Supplied text:
┌────────

📈 Goodhart's law
Let's talk about Goodhart's law.
🤔 Why you should care about it
"Tell me how you measure me, and I will tell you how I will behave." - Eliyahu Goldratt, Israeli business management guru and originator of the Theory of Constraints (TOC).
Named after British economist Charles Goodhart, Goodhart's law warns managers that in their quest to measure the performance of their team or team members, they can trigger new behaviours and actions that can ultimately harm the desired outcome.
😫 Problem(s)
Increasing production volume usually does not increase user value —> when engineers have targets on coding output (lines of code, story points, number of commits), they tend to produce less efficient code (more lines) or focus on shipping a lot of small tasks, instead of tackling harder, more value-generating, tasks.
Engineers tend to overestimate development time to avoid being late —> this is a classic in organisations that incentive engineers to meet development deadlines, creating horse-trading negotiations with business teams.
😃 Solution
To avoid creating situations where team members game the system while still measuring performance, CTOs can:
1/ Set targets on metrics that serve the engineering team's goal (delivering qualitative features fast that solve users' problems). One such metric can be the Time to Positive User Feedback (see below). In this case, it's the coordinated effort of multiple teams that can achieve the desired outcome, making it more challenging to game at the individual level
2/ Set targets on processes, rather than outcomes, when it comes to individuals. The disciplined repetition of good practices (like doing technical design before coding, doing code reviews, and tackling technical debt) creates good outcomes, even if not all outcomes are good.

└────────

Recorded information:
┌────────

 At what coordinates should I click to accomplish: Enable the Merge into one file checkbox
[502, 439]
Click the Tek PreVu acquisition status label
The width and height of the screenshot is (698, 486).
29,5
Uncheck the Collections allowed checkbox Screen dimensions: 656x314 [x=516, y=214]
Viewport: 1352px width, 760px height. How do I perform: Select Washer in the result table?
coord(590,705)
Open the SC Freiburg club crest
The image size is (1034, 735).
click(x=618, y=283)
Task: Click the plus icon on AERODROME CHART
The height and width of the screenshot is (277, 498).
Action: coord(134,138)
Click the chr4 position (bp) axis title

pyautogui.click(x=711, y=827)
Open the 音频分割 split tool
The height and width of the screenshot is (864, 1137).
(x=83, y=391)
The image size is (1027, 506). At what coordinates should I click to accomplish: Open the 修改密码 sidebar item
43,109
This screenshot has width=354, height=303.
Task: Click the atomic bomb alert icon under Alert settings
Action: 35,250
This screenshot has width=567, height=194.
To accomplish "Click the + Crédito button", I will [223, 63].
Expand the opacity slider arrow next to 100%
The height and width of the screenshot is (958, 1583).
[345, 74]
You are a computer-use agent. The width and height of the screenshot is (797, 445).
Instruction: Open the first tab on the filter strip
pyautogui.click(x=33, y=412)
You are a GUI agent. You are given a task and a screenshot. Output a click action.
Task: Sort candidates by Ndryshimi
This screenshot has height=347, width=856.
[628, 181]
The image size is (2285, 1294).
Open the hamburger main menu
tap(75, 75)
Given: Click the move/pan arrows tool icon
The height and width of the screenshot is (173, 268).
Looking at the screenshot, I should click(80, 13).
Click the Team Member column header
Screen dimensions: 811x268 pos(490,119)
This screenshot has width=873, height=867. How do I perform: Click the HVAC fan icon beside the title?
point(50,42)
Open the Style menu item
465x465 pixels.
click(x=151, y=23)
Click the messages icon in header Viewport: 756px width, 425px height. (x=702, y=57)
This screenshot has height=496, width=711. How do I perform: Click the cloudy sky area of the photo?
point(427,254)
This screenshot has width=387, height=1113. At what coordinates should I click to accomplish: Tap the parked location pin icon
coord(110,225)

└────────

Instructions:
1: Using the text on Goodhart's law, answer these:
(a) Whose name does Goodhart's law carry, and what was his profession and nationality?
(b) Which three coding output targets are given as examples?
(c) What metric is named as one that serves the engineering team's goal?
2: Write a continuation of the text on Goodhart's law, picking up after its final sentence.

Responses in order:
1:
(a) Charles Goodhart, a British economist.
(b) Lines of code, story points, and number of commits.
(c) The Time to Positive User Feedback.

2:
💡 Key Concepts
Campbell's law —> the more critical a metric is in social decision-making, the more likely it is to be manipulated. For example, a customer support team disconnects their phone line to decrease the number of customer complaints.
Perverse incentives (aka cobra effect) —> incentives that have unintended and undesirable results that are contrary to the intentions of their designers. For example, people breed cobras, so they would kill them to get a dead cobra bounty.
Gaming the system —> manipulating a system to reach the expected outcome, potentially harming the initial intention in the process.
😡 Detractors
"If you can't measure it, you can't manage it." —> Goodhart's law is not an encouragement to do things without measuring them but is a cautionary tale when using those measures as targets for teams or individuals.
"Targets put so much pressure on team members that we prefer not to use any." —> Research reveals that setting challenging and specific goals can further enhance employee engagement in attaining those goals.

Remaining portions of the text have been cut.